I think I could maybe handle birth if I knew exactly what was coming. It will be six hours long, you will push for two and you will need three stitches. That doesn’t sound pleasant (obviously), but I could breathe through the anxiety knowing exactly how long things would last (only five hours, fifty-nine minutes and 33 seconds to go, Alyssa!). But labour isn’t like that. You have no clue how long it will take—or what’s coming next.
Since I work at a parenting magazine, I know about all the things that can happen during labour. Like a fourth-degree tear, a post-dural headache or (yelp!) pooping in front of strangers. I know too much about all the unknowns and I have sufficiently freaked myself out.
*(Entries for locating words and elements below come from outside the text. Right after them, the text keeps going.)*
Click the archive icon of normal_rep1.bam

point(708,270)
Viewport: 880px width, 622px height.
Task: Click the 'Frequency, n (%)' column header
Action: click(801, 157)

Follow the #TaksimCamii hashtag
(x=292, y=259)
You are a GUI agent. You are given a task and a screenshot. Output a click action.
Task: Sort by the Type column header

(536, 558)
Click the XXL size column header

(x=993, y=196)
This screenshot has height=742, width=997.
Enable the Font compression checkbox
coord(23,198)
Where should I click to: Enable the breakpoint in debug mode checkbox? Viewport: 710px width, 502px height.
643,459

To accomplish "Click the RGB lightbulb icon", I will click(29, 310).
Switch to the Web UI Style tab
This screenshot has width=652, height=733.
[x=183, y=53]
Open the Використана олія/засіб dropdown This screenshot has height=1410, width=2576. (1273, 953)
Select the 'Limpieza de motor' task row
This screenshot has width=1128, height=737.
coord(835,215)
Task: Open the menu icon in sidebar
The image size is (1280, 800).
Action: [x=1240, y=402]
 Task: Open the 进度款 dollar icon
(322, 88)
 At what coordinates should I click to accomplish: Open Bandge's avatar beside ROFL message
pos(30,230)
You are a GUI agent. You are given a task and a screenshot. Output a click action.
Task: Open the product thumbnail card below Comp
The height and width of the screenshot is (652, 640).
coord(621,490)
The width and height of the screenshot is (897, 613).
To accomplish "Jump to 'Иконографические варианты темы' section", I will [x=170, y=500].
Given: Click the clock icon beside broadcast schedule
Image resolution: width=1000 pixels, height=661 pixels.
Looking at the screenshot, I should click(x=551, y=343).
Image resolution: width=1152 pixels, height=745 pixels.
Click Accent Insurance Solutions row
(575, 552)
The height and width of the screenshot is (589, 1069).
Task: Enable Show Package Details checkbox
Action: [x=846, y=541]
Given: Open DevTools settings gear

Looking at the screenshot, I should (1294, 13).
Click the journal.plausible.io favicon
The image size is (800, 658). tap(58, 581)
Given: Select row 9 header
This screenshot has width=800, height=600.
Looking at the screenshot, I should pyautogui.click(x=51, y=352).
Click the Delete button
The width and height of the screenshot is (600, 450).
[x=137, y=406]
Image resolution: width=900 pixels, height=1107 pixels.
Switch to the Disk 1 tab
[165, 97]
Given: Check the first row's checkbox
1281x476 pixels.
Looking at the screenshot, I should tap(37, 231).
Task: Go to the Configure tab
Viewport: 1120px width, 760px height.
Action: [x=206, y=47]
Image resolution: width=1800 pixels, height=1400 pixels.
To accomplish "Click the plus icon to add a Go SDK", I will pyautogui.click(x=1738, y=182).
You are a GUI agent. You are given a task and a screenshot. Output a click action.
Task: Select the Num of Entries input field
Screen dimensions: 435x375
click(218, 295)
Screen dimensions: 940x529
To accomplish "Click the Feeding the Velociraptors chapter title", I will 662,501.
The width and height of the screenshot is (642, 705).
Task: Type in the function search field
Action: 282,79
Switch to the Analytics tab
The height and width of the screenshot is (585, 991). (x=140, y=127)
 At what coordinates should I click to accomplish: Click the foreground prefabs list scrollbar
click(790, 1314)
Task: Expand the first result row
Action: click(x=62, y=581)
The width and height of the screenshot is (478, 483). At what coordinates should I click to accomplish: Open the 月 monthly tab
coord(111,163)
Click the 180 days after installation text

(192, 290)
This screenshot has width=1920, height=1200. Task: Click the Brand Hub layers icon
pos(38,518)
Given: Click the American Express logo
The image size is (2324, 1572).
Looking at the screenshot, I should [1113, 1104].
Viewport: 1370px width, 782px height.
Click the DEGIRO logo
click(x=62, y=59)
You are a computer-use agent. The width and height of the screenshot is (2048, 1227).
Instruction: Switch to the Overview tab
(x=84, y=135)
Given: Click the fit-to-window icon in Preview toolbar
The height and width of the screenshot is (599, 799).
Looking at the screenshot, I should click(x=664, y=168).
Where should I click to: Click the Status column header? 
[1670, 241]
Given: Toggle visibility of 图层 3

So as my anxiety rises (it’s very high right now), I also feel incredibly gutted. Gutted because I desperately want kids. I will see a pregnant woman walking down the street and I can’t help but smile at her belly, secretly imaging that’s me one day. I am that person who spies cute maternity clothes and styles them on myself in my head. I spend my days looking at adorable photos of kids and I can’t help but have a soft spot for little ones with soft blonde curls like I suspect my baby will have. Editing stories about the adorable—and sometimes frustrating—things children do, often makes me wonder what antics my kids will get up to.
I of course can adopt and I actually really want to. But I also would like to be pregnant one day. I would like someone to have my genes—though for their sake I hope they aren’t quite as anxious as me. And I would like to experience the magic of growing a life in my body. Feeling those first flutters, watching my stomach stretch and getting to waddle around. I want all of that! Yet it also seems like such an impossible idea right now.
I know I shouldn’t let my fear stop me from doing something that will bring so much love. But it just seems like such an insurmountable mountain of fear to climb. And yet, I’m told parenting really is one giant leap into the unknown, where every moment you are completely terrified. So maybe I am already on the right track?